[[ Supplied material open ]]

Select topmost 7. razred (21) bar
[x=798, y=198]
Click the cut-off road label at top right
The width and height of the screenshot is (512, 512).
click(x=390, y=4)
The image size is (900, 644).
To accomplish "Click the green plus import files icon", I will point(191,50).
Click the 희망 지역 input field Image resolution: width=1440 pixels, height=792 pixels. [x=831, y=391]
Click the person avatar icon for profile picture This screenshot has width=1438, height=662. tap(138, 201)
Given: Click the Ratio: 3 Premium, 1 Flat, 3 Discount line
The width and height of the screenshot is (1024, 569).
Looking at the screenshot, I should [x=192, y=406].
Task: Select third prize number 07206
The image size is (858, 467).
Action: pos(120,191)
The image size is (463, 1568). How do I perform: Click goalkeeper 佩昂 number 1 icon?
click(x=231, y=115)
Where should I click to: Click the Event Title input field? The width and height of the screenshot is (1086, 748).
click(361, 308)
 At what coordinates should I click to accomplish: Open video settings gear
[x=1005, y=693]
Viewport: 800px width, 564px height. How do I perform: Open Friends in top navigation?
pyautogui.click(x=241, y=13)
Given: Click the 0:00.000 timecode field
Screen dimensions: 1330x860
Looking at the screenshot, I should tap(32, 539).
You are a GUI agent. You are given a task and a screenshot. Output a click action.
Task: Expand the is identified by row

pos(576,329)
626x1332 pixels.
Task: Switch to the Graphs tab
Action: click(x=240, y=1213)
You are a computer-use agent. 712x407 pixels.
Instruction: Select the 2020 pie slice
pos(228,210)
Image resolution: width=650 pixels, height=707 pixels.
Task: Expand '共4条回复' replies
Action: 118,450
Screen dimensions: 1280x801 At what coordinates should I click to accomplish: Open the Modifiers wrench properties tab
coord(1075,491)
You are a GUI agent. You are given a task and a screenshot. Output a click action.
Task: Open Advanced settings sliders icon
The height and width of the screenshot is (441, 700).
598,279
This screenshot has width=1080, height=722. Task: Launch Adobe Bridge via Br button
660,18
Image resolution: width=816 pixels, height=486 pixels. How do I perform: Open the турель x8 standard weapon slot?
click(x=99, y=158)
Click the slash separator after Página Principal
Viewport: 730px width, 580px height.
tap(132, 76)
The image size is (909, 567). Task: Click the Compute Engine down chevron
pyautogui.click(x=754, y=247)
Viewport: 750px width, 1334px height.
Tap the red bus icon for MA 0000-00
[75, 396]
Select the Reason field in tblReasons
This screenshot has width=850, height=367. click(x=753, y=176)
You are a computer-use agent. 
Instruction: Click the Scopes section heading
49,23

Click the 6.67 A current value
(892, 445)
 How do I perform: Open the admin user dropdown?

[[ Supplied material closed ]]

*Work request*.
Print exactly the lines above, starting at the line that contains "This screenshot has width=1080, height=722." and ending with the last line of the records, both included.

*Response box*.
This screenshot has width=1080, height=722. Task: Launch Adobe Bridge via Br button
660,18
Image resolution: width=816 pixels, height=486 pixels. How do I perform: Open the турель x8 standard weapon slot?
click(x=99, y=158)
Click the slash separator after Página Principal
Viewport: 730px width, 580px height.
tap(132, 76)
The image size is (909, 567). Task: Click the Compute Engine down chevron
pyautogui.click(x=754, y=247)
Viewport: 750px width, 1334px height.
Tap the red bus icon for MA 0000-00
[75, 396]
Select the Reason field in tblReasons
This screenshot has width=850, height=367. click(x=753, y=176)
You are a computer-use agent. 
Instruction: Click the Scopes section heading
49,23

Click the 6.67 A current value
(892, 445)
 How do I perform: Open the admin user dropdown?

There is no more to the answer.